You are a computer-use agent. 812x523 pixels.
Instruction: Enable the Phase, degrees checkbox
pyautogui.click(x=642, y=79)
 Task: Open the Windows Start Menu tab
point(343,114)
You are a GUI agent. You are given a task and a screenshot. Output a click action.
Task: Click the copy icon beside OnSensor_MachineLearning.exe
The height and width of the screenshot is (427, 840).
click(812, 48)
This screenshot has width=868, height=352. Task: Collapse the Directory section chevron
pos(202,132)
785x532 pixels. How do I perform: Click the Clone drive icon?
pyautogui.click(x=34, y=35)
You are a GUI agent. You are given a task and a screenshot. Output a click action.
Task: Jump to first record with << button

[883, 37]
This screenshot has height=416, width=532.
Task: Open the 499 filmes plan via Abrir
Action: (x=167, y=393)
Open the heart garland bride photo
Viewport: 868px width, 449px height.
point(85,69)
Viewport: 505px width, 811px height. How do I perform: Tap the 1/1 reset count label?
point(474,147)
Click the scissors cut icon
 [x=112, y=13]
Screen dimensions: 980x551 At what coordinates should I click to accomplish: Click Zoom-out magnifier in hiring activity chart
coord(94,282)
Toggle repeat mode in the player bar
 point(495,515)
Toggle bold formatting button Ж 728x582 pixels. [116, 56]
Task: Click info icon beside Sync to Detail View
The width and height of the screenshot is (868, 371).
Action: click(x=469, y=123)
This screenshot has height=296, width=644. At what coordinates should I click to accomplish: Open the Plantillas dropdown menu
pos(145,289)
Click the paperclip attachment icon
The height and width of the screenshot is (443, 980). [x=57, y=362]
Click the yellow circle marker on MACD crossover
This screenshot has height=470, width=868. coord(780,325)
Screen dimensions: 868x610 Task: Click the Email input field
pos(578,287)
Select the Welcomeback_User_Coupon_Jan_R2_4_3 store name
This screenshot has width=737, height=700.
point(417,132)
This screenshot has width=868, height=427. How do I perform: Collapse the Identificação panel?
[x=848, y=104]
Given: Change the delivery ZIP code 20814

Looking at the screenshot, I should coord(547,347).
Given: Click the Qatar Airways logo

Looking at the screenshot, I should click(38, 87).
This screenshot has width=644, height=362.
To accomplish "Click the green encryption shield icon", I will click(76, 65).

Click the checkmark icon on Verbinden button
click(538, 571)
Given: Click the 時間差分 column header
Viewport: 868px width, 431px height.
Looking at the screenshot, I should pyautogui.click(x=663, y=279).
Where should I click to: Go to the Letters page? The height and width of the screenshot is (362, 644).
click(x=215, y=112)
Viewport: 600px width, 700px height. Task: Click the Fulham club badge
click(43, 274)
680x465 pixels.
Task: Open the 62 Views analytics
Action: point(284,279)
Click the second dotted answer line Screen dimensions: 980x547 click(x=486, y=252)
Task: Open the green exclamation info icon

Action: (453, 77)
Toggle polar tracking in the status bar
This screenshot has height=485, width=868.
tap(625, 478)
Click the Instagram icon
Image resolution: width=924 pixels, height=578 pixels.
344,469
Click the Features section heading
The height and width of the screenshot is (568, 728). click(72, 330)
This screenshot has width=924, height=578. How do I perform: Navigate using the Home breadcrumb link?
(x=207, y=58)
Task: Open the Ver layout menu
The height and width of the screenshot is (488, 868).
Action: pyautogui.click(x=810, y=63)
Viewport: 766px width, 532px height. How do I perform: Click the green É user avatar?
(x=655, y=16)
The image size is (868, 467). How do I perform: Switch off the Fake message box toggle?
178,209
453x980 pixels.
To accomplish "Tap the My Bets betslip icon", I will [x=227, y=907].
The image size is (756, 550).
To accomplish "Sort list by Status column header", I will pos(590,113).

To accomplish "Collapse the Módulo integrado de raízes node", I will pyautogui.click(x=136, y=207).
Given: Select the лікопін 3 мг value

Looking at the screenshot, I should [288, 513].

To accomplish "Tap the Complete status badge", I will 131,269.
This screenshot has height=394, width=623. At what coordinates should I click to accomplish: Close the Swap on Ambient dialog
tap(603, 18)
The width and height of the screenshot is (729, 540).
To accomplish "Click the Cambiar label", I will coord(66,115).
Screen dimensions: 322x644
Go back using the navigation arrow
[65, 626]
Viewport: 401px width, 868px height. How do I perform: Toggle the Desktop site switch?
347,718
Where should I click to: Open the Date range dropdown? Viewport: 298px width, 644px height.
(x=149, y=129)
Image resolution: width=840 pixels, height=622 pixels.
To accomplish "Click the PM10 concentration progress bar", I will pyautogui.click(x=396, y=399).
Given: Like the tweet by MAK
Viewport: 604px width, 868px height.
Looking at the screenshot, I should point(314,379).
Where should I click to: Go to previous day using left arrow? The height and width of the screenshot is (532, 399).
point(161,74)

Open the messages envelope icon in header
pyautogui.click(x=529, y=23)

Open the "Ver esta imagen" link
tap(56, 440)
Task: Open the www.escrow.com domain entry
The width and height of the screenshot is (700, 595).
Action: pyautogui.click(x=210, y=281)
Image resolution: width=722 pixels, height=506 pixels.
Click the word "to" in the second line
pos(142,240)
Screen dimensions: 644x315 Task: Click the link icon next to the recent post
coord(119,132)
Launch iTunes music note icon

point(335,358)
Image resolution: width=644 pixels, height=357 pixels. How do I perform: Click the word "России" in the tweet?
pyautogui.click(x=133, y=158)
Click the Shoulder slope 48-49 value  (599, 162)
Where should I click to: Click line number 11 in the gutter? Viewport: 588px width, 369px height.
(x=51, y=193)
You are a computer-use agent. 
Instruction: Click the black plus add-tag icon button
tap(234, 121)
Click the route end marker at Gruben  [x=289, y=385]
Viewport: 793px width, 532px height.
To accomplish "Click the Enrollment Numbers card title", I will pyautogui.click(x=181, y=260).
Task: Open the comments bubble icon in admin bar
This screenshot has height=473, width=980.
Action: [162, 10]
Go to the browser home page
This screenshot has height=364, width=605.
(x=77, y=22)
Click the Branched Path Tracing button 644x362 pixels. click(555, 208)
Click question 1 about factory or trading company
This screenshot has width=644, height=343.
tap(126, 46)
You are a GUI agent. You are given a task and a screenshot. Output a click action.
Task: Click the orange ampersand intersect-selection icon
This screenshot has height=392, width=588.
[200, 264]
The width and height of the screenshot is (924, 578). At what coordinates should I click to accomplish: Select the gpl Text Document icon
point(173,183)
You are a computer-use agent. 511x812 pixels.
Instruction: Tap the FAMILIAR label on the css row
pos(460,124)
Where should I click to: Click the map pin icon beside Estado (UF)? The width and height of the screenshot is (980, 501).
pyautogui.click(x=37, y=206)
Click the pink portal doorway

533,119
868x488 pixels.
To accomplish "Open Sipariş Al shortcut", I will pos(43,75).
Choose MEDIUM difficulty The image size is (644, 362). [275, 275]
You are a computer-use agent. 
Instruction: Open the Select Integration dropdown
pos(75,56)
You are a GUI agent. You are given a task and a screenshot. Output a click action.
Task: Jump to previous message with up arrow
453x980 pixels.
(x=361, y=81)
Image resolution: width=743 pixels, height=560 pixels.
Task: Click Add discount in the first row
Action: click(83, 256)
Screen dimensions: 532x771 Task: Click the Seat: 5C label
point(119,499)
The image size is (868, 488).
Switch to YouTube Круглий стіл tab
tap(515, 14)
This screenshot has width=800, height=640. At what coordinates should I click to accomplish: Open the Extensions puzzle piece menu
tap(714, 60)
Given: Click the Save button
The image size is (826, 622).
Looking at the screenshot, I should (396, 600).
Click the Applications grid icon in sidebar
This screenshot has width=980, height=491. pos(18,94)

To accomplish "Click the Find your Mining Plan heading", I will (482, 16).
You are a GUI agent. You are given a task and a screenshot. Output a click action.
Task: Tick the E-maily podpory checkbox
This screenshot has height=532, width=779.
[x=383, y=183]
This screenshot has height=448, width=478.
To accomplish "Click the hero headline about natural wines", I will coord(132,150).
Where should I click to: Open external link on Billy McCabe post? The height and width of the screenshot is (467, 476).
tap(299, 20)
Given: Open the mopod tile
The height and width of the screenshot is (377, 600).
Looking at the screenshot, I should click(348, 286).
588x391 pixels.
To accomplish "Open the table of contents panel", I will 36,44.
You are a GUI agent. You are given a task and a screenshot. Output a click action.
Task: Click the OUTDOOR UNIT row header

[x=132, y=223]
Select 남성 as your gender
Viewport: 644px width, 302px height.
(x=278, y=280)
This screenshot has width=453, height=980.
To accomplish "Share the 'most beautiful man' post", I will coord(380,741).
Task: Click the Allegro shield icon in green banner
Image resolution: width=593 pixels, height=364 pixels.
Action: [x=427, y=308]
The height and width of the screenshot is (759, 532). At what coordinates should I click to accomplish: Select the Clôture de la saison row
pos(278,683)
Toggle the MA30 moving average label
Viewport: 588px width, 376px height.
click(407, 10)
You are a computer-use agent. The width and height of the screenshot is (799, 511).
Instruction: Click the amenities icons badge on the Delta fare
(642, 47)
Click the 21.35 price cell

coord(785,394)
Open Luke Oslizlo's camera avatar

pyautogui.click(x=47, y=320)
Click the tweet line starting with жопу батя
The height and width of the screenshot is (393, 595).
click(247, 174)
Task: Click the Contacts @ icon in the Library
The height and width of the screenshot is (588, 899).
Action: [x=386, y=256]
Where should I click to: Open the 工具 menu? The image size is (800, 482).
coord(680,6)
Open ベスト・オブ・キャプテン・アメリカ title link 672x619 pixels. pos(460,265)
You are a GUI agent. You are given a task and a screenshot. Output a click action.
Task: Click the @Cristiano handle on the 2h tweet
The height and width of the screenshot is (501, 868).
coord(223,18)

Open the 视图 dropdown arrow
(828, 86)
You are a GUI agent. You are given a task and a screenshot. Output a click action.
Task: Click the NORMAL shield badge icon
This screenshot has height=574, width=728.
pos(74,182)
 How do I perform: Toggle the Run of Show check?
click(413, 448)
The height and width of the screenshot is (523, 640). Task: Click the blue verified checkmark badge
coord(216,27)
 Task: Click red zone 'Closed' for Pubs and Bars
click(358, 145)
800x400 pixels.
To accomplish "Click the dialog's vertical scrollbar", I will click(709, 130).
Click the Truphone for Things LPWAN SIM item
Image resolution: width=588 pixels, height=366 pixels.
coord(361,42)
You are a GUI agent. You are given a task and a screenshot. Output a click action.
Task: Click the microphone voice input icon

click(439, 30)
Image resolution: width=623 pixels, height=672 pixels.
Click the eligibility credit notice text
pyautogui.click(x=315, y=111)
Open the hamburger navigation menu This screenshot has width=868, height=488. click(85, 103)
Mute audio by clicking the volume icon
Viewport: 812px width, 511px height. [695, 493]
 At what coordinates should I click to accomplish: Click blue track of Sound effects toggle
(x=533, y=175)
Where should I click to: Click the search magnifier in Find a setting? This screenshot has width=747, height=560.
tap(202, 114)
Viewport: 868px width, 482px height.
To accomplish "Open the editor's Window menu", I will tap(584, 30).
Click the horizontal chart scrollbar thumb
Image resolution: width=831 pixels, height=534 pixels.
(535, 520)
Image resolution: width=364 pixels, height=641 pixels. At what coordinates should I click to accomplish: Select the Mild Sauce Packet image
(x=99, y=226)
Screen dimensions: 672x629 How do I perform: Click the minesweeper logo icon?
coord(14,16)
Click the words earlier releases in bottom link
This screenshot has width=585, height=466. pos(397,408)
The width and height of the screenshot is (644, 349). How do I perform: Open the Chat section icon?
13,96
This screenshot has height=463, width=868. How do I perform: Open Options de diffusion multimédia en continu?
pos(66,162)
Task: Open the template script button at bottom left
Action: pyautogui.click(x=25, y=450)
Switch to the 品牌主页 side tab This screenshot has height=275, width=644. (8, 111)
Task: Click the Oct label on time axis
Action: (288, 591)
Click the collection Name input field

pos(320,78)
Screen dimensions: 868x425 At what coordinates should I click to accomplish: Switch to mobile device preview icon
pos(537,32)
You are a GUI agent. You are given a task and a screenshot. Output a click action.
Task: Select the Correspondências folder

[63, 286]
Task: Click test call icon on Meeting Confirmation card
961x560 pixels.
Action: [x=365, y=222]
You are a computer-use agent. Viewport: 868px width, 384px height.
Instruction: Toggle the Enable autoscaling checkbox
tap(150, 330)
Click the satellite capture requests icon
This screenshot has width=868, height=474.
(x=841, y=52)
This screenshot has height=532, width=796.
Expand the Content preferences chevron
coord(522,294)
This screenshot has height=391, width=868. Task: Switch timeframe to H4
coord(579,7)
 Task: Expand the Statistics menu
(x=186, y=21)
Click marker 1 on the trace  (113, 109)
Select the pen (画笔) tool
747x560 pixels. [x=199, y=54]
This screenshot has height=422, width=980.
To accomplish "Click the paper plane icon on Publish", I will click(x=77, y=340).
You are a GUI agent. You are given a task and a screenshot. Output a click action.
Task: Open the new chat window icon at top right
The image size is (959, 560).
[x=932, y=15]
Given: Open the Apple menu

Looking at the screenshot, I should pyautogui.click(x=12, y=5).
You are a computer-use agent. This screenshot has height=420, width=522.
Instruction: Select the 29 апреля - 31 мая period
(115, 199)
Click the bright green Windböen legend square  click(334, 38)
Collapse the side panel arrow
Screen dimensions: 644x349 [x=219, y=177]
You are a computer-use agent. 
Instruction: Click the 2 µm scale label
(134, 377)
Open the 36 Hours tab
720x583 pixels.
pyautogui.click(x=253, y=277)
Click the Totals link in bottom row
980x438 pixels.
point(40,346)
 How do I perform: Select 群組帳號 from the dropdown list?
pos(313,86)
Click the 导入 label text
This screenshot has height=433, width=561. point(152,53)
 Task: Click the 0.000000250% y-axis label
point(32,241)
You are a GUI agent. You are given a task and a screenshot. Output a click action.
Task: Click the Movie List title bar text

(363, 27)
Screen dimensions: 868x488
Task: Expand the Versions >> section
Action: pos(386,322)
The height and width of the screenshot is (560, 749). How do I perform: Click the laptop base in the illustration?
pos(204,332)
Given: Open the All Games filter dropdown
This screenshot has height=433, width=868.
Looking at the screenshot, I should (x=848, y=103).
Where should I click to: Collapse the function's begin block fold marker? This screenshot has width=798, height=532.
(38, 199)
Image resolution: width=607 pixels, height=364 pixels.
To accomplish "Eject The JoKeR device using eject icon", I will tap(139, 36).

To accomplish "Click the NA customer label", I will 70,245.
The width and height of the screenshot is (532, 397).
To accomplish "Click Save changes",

-=-=-

• _YOUR ASSIGNMENT_:
Could you restate word for word the lines above, from the one that contains "Given: Click the 時間差分 column header" through the one that contains "Click the second", and no others?

• _RESULT OF THIS EXERCISE_:
Given: Click the 時間差分 column header
Viewport: 868px width, 431px height.
Looking at the screenshot, I should pyautogui.click(x=663, y=279).
Where should I click to: Go to the Letters page? The height and width of the screenshot is (362, 644).
click(x=215, y=112)
Viewport: 600px width, 700px height. Task: Click the Fulham club badge
click(43, 274)
680x465 pixels.
Task: Open the 62 Views analytics
Action: point(284,279)
Click the second dotted answer line Screen dimensions: 980x547 click(x=486, y=252)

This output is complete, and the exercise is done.